Anoop Vashistha said...

Very nice Ajay, good work keep going on.

Monirul Islam said...

I just read 7 tips so far from the book and I couldn't stop myself to give you BIG THANKS for the writings. Excellent.

Tip# 6 reminds me an incident that my manager did to reduce number of 'Reopen' by insulting programmers indirectly. Every time a bug was reopened we put a counter (R1, R2..n) just before the title of the bug. So, it was appearing in the bug list and one could easily understand whose bug is reopening frequently and how bad the fixes were. It was obviously a shameful matter for a programmer when his manager asked why the bug is not closing, why it is reopening so many times.

Not only that we did another thing. When a bug was reopened the title of the bug was changed to red colored. It was another indication that the bug is reopened, it's not closed first time.

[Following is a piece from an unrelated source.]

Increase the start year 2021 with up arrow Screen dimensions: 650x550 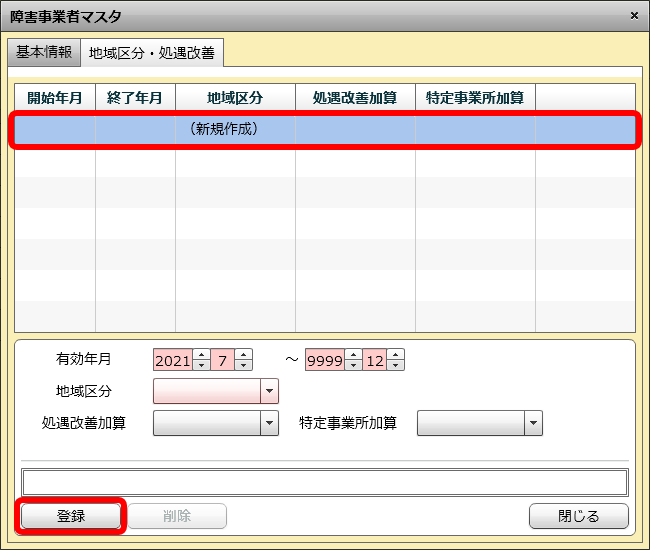click(201, 354)
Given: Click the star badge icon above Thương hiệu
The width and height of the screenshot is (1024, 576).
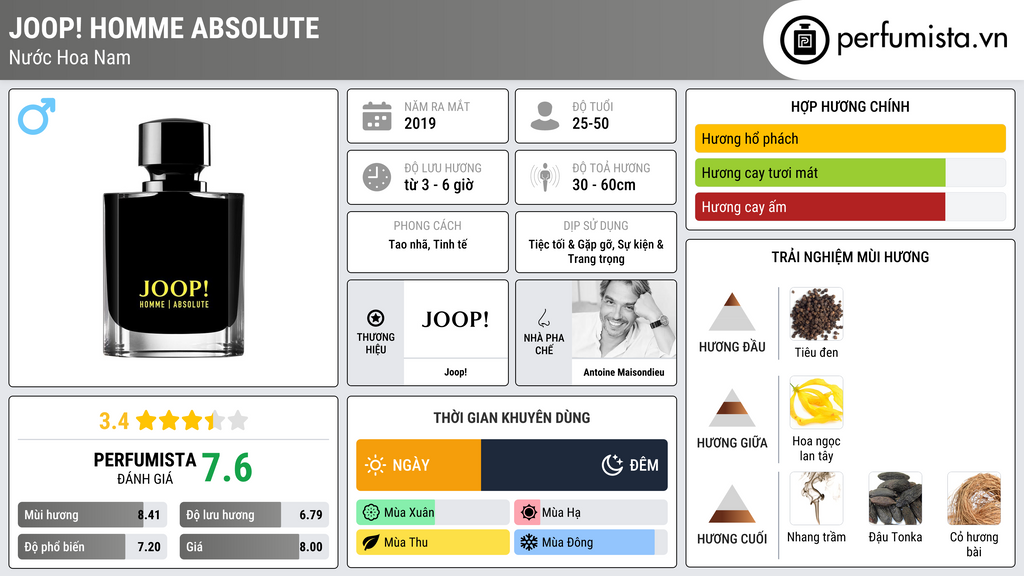Looking at the screenshot, I should [x=376, y=318].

Fortunately it worked for our organisation. Developers were more careful while fixing bugs and they did more checks before delivering to test team. However, they were not happy with this decision/changes.

Smruti Sen said...

I just come through your blog while searching more about the software testing. Read your blog and love the way you have implemented the unique content about software testing and other testing related information. Thanks for sharing this and I will wait for your next updates. Keep it up!

Adam said...

Congratulations on publishing your fourth book about software testing. The dates of publication are certainly memorable for you. Software testing is such an important aspect of product development.